2009年10月27日火曜日

唐ゼミ 下谷万年町物語

25/10/2009 ソワレ

まずは戯曲。上演時間3時間超の三幕モノ芝居を通して、世界を紡ぐイメージとことばと悪ふざけと会話のテンポには一点の緩みもなく、初演後28年経ってもなお瑞々しい。一幕で、何てことの無い台詞を聞いてたら思わず涙こぼれそうになって自分でも驚く。

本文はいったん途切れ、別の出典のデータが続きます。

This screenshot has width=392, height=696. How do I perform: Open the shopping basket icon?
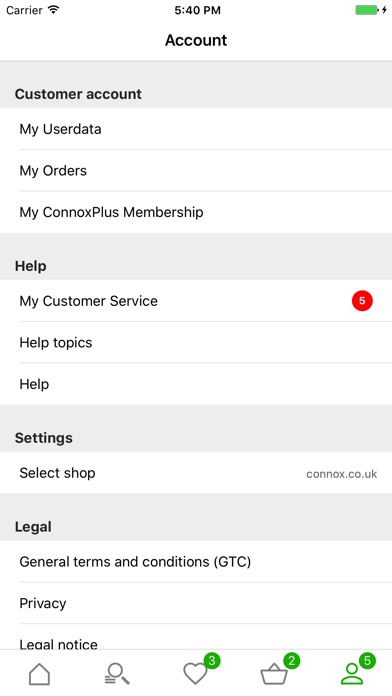274,674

そして看板女優。椎野裕美子さん、2007年に鐵仮面で拝見した時も「口も大きいが声もでかい。映える。」と思ったけれど、やっぱりテント芝居は看板女優あってこそ、ということを思い起こさせてくれてうれしい。歌うときの声量には目をつぶって、
「李礼仙さん、金久美子さん、ほんとうにすごかったよねー、でも椎野さんもなかなか良いよ。」なんてぇおじさん臭い会話がニコニコと出来る。

そして舞台に溢れるオカマやさんたちの迫力。こんな風に人数の力で押したがるのはいかにも蜷川氏っぽいが、まぁ、初演はParcoだからね。今回は、テントだからね。テントは、いいよね。

そして若い役者。秋の深まる中冷たい水をものともせずに3時間。若くて体力あることは素晴しい、とまたもおじさん臭い誉め言葉。

そしてそういったものを一つにまとめてきっちり3時間魅せきった中野氏の演出、良し。浅草瓢箪池跡地で見る猥雑な戦後日本の夢を、ノスタルジーはノスタルジーとして、でも、そこに溺れてしまわずに「現代の」若い役者の身体で見せてくれたのが嬉しい。こういう芝居、ほんと、すきだなー。3時間、お尻はちょっと痛いけど、楽しいですよ。